— Task to complete —
Show every line below where "Given" appears.
━━ Data section
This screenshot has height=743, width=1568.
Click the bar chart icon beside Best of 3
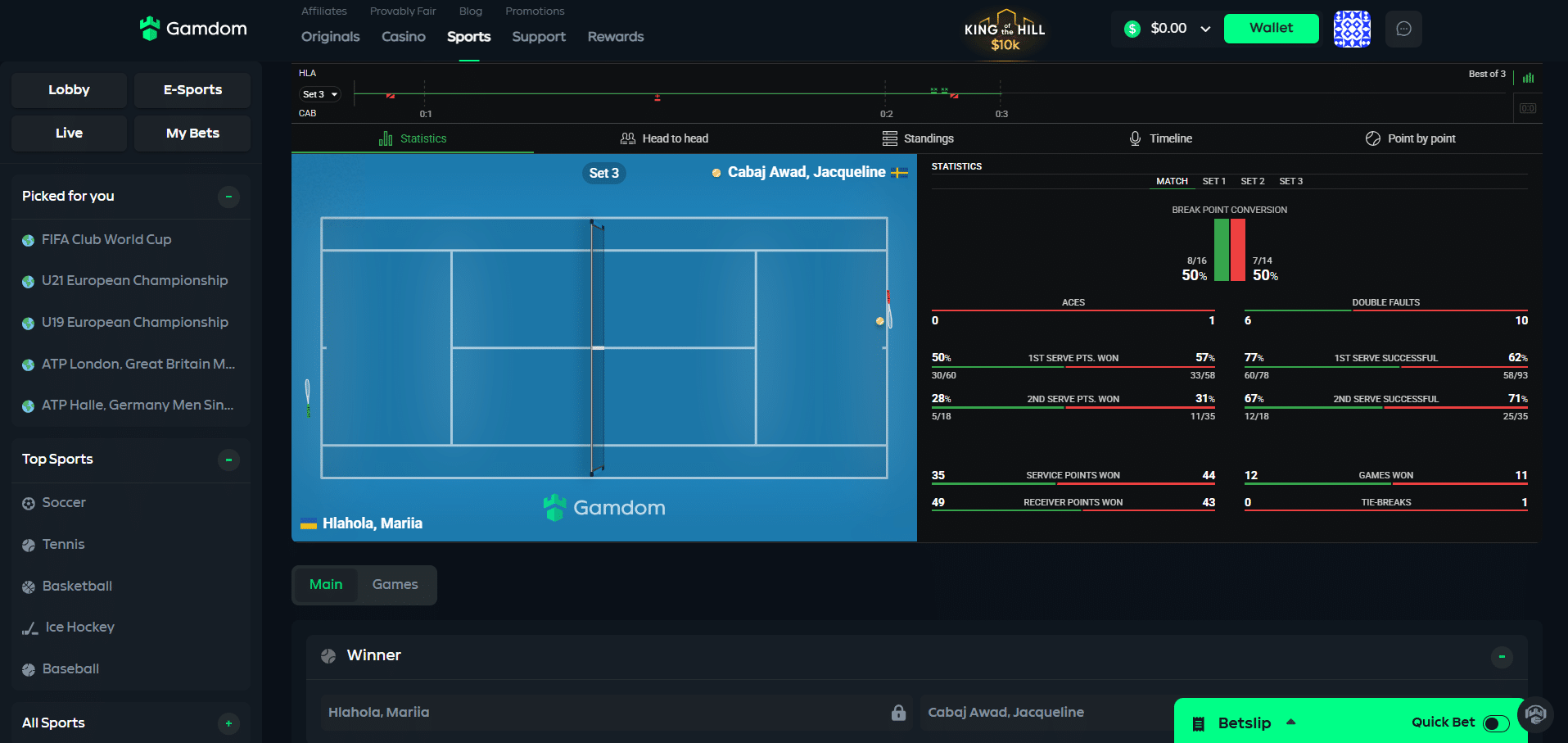(1528, 78)
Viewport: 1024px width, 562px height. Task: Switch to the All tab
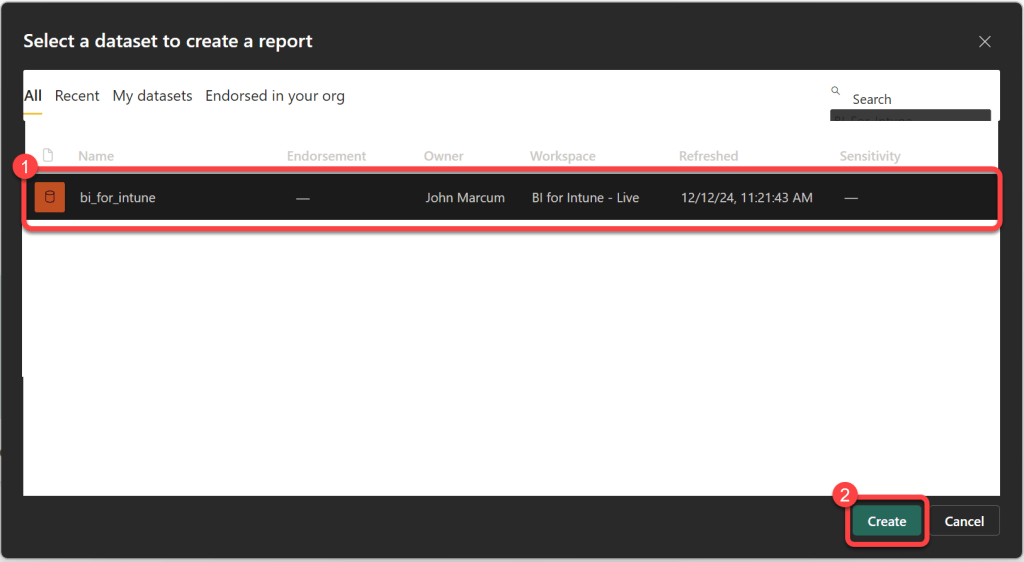point(33,96)
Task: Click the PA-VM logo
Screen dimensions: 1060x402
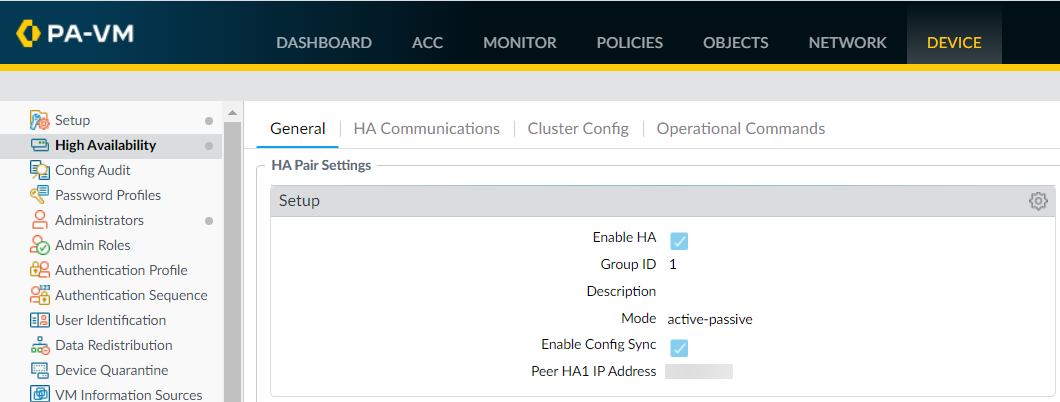Action: point(75,33)
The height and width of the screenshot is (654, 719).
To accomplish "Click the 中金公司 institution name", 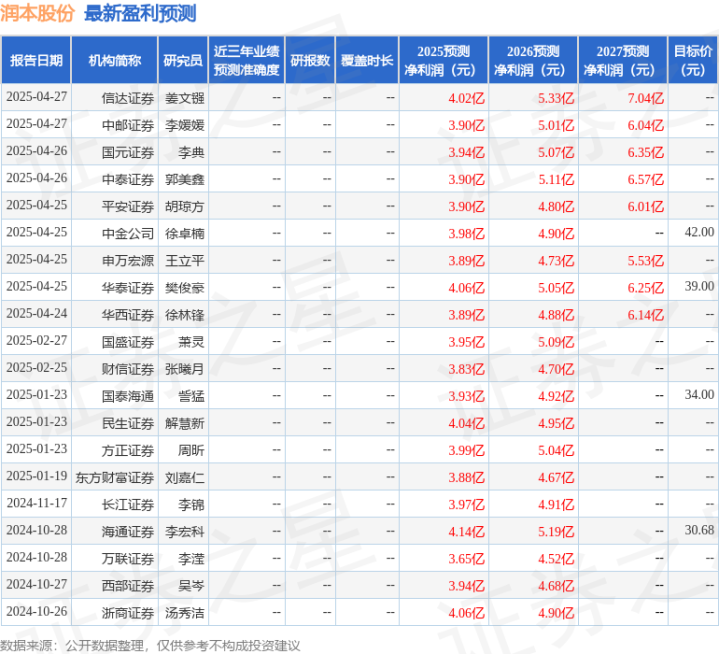I will click(x=127, y=233).
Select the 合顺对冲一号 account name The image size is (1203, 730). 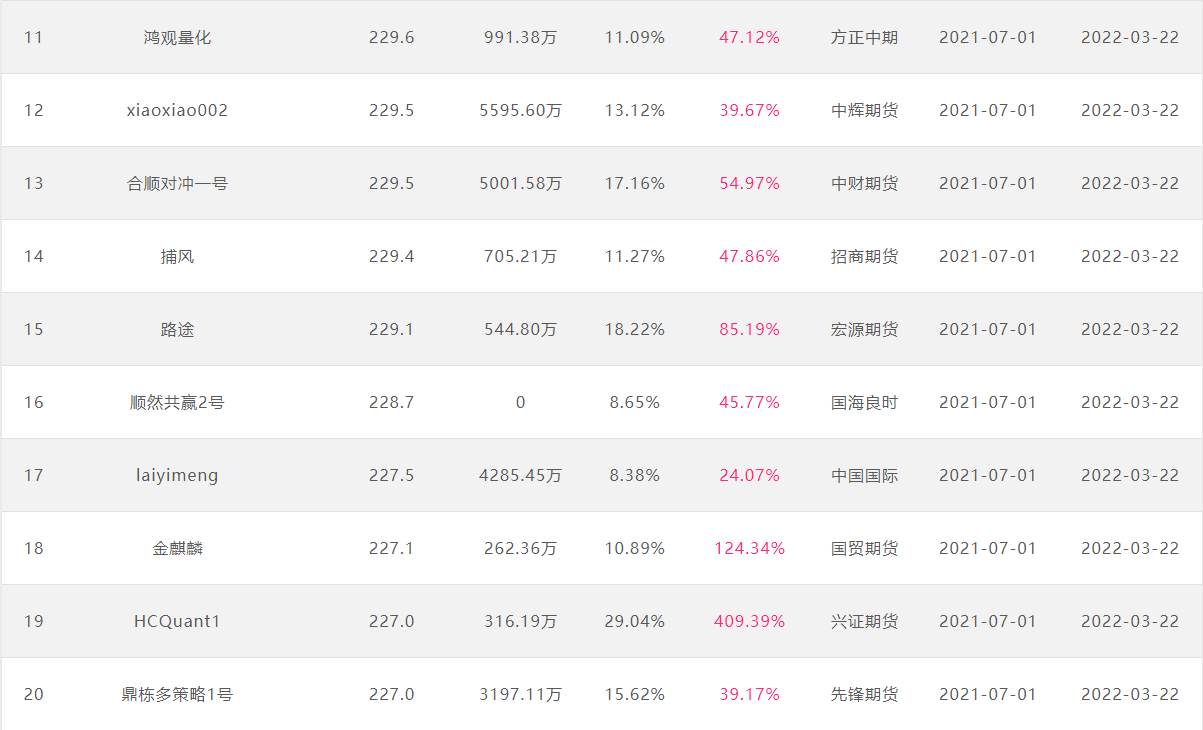tap(177, 184)
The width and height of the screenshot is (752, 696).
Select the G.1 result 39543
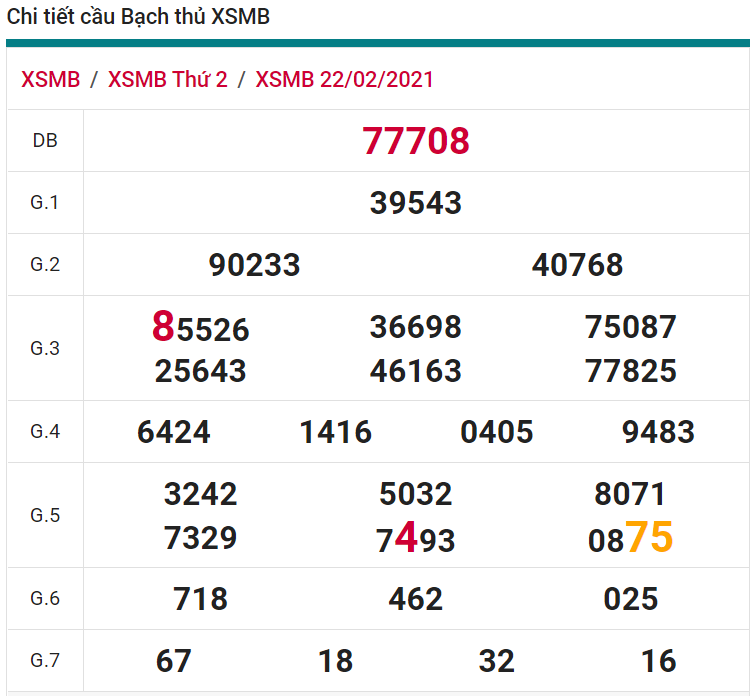[x=415, y=203]
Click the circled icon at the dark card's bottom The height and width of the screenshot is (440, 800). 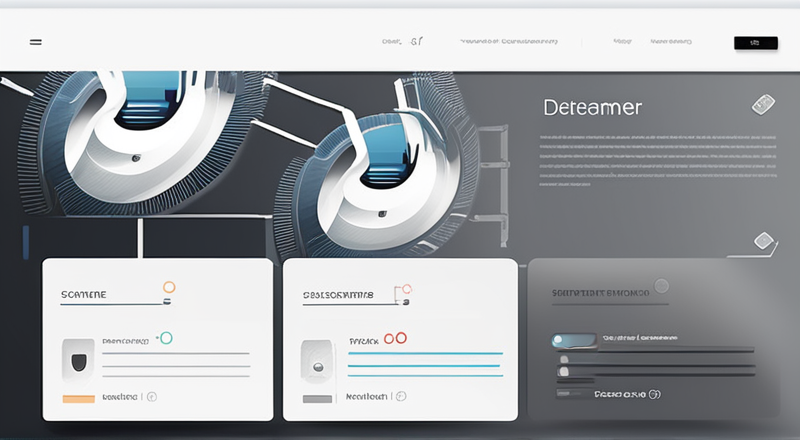point(654,394)
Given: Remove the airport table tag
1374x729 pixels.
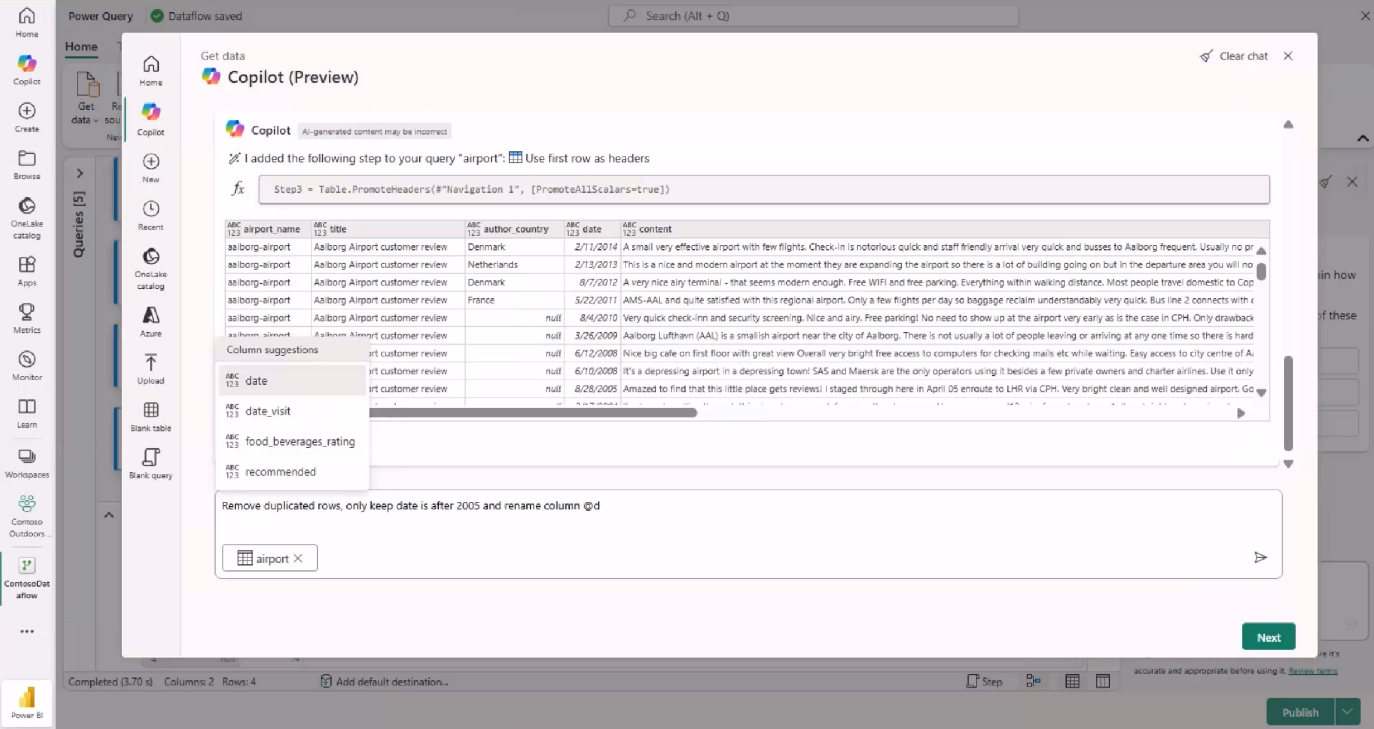Looking at the screenshot, I should 298,558.
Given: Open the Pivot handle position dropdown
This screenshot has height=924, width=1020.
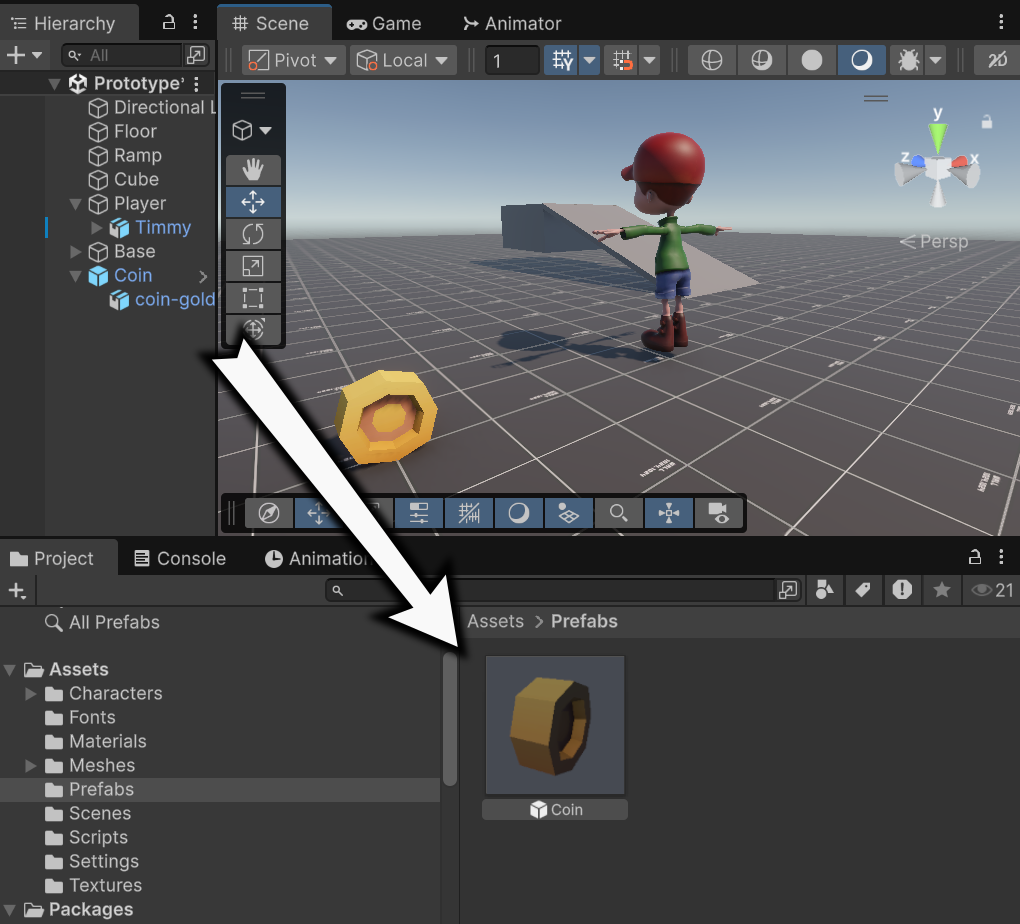Looking at the screenshot, I should pos(293,61).
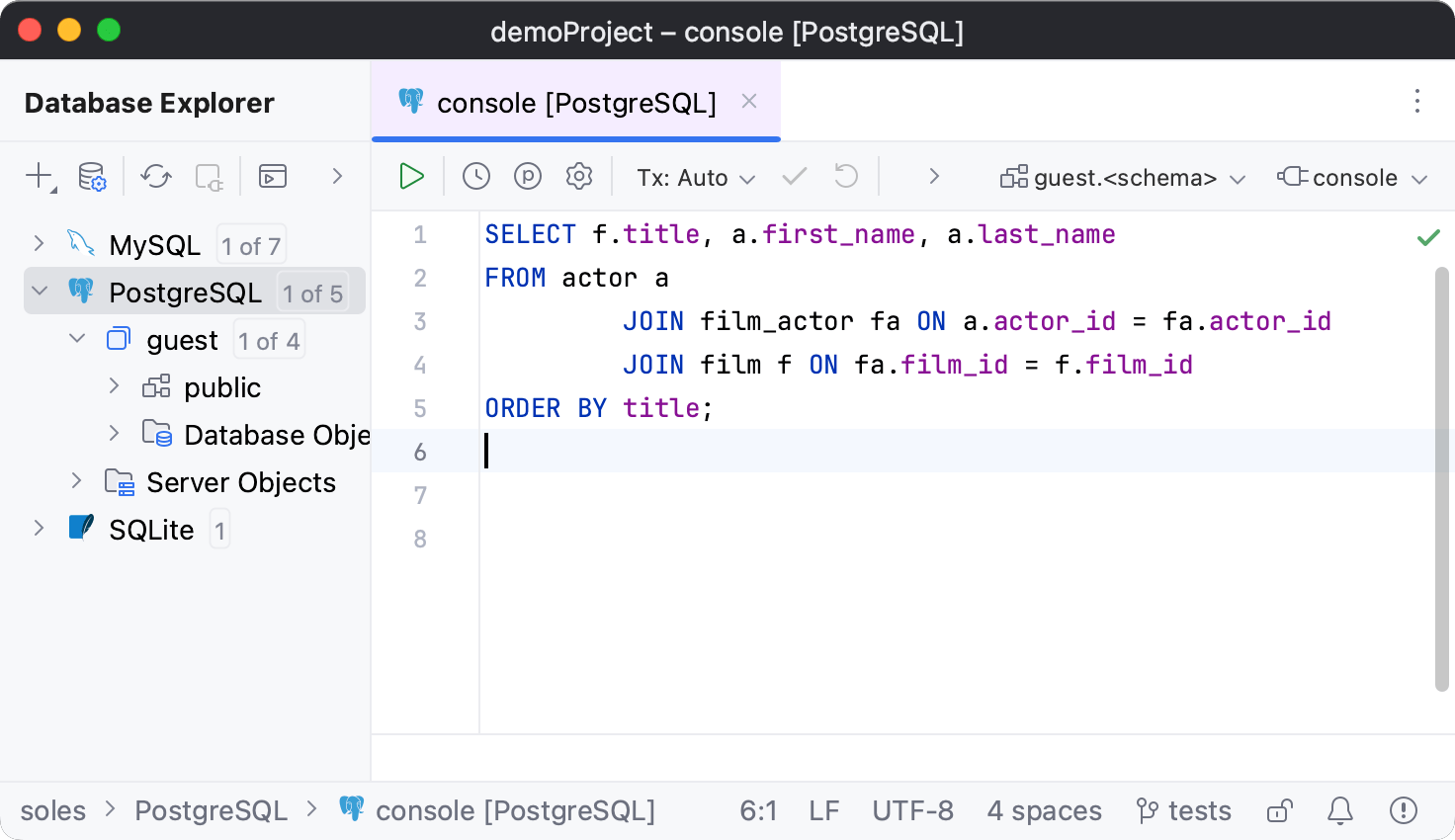Open notifications with the bell icon

click(x=1339, y=810)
━━━━
— Exercise solution —
Given: Remove the airport table tag
Given: Open the Pivot handle position dropdown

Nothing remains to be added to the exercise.